In Vancouver, Deborah Beaulieu and her husband, Peter, have been talking about buying a recreational property for the past eight years. It started with Mr. Beaulieu poring over local real-estate magazines, and the couple making the occasional drive-by of properties that interested them. Eventually, they contacted Joel O'Reilly, the listing agent for a place on the Sunshine Coast; the area, a 40-minute ferry ride from Vancouver's Horseshoe Bay, particularly intrigued them. Three years after that, they pulled the trigger.

"Why did we buy now, after looking all this time? The prices are down. Also we were specifically looking for something we could build on," says Ms. Beaulieu, who, like her husband, is a renovation contractor. "Most of the properties there already have a house on them, and it would not be financially feasible to tear down and rebuild."

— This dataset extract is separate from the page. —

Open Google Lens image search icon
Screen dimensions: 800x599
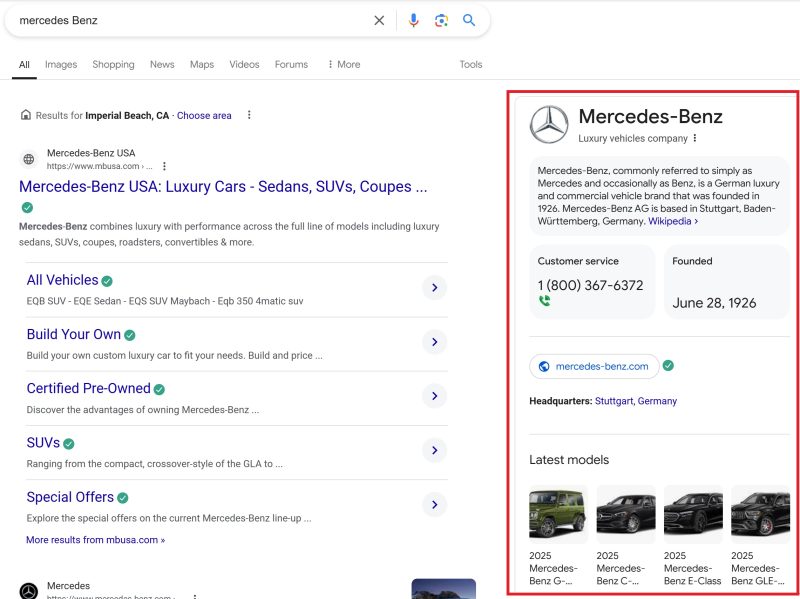tap(441, 20)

The place they took possession of July 1 does have a small cottage on it, but the more than half-acre property means there's still plenty of room to build a custom home for Ms. Beaulieu and her husband to enjoy and eventually retire to; in the meantime, their son and his girlfriend, who manage the couple's Subway restaurant franchise in nearby Sechelt, can live in the cottage.

In Nova Scotia, Tim Harris's Tradewinds Realty is having an uncommonly busy August. "I don't know what the motivation is," says Mr. Harris, who has been in business for a quarter century. "Usually, spring is our busy season." One theory: Middle-income professionals from Halifax have been working extra hard and squirrelling away savings since the economy soured in 2008; four years later, they figure they deserve that cottage they've always dreamed of. In a market where seven- and even eight-figure vacation estates aren't uncommon, Mr. Harris says that this year the sale of properties in the $500,000 range "seems to be quite brisk."

Says Mr. O'Reilly, the Beaulieus's agent, "A number of people have been watching and watching the market, and they want to have the kids up, and the grandkids."

Ms. Morrison predicts she will see another uptick in interest from would-be-cottagers this fall, when some believe they'll get a better deal from sellers who would prefer to unload rather than carry their for-sale property over the winter. (For the record, Ms. Morrison says that isn't usually the case.)

Others who caught cottage fever after a stay in a rental or at a friend's place will go home and sleep it off. "Reality sets in when you go home," Ms. Morrison says, "just like after you go on a tropical vacation."

For Amy Nelson and her husband, reality set in while they were still on the road to their borrowed getaway. "We talked about whether it would fit into our financial plans," Ms. Nelson says. Neither she nor her spouse has a pension plan, so saving for retirement is a priority. And with Ms. Nelson still on maternity leave, "as fun as a cottage would be," she says, the timing just isn't right.

But they'll have The Cottage Talk again; Ms. Nelson is sure of it. And brokers are counting on it.